Elevated capital has clustered round Solana over the previous month, at the same time as person exercise reveals blended momentum.
Per DeFiLlama, Solana’s 24-hour DEX quantity not too long ago printed about $4.6 billion, with perpetuals close to $2.1 billion. Stablecoin provide sits round $12 billion, native TVL is again close to all-time highs at $11.7 billion, bridged TVL is tracked close to $57 billion, and energetic addresses hover within the low-to-mid hundreds of thousands each day.
On the identical time, 24-hour chain charges are roughly $1.6 million, and each day transactions are about 65 million, a profile that displays deep liquidity and regular throughput fairly than acceleration in charge seize. As for worth context, SOL traded round $198 at publication.
The divergence between liquidity and utilization has been constructing for the reason that second quarter. Messari reported in its Q2 State of Solana that common each day spot DEX quantity fell 45.4% quarter over quarter to $2.5 billion after the memecoin spike pale, at the same time as DeFi TVL grew, positioning Solana because the No. 2 community by TVL.
That backdrop helps clarify the present combine: order stream and capital can be found when threat urge for food returns. Nonetheless, charge and income progress stay delicate to the exercise composition and market cycles.
The Solana combine
Derivatives markets reinforce the liquidity image. CoinGlass reveals strong perpetual exercise in SOL.
Funding seems orderly fairly than stretched, in step with an surroundings the place leverage is current however not overheating. This issues for microstructure; regular funding lowers the chances of outsized compelled flows and retains depth accessible to market makers when spot leads or follows.
On-chain money and venues proceed to focus on Solana even with no concurrent soar in monetization.
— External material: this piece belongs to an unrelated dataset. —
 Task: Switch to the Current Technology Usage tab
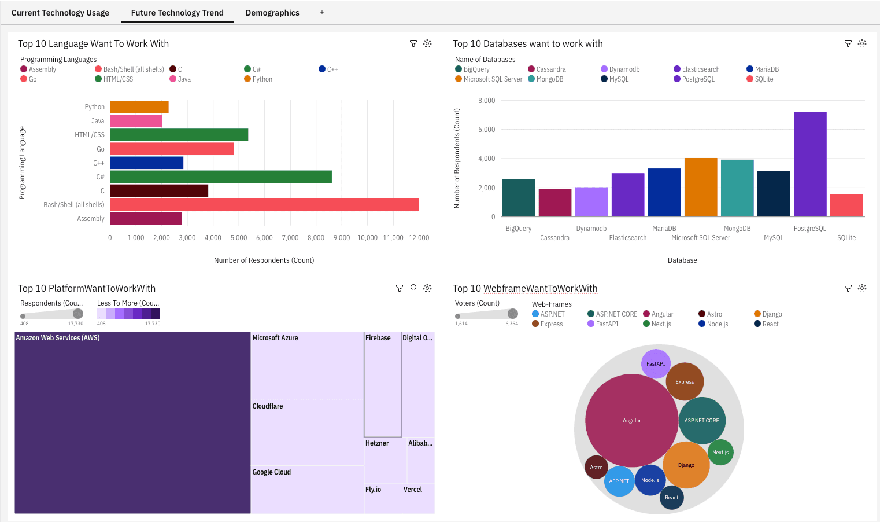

DeFiLlama’s chain dashboard lists stablecoins above $12 billion and multi-billion greenback each day DEX turnover, whereas app charges and chain income pattern materially under the peaks recorded earlier within the yr.
That mixture implies customers can route giant flows by way of Solana at low marginal price, a trait that helps market making, MEV-aware routing and aggregation, and cross-venue arbitrage, nevertheless it doesn’t mechanically translate to increased charge consumption for validators and purposes.
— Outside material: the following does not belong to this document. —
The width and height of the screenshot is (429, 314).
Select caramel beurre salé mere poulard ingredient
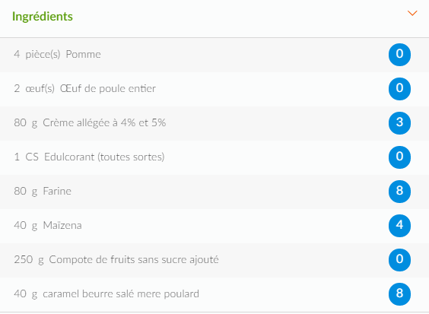[x=215, y=294]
The context from Messari’s Q2 readout provides a structural layer. The report highlights how liquidity suppliers and aggregators concentrated share in the course of the first half as speculative bursts cooled, with protocol revenues lagging buying and selling exercise.
In the meantime, stablecoins stay a key pillar for settlement and stock administration on Solana, holding balances on chain even when transactional depth moderates.
The near-term query is much less about catalysts and extra concerning the combine. If exercise continues to skew towards low-fee transfers and extremely environment friendly DEX routing, liquidity will stay ample, and spreads will stay tight, whereas charge seize and app-level revenues may lag.
If volumes migrate towards increased charge verticals, income and charges ought to re-rate with no use for incremental infrastructure.
For now, the tape reveals Solana absorbing sizable volumes with modest charge progress, a profile that retains it a liquidity magnet whereas person monetization trails the stream.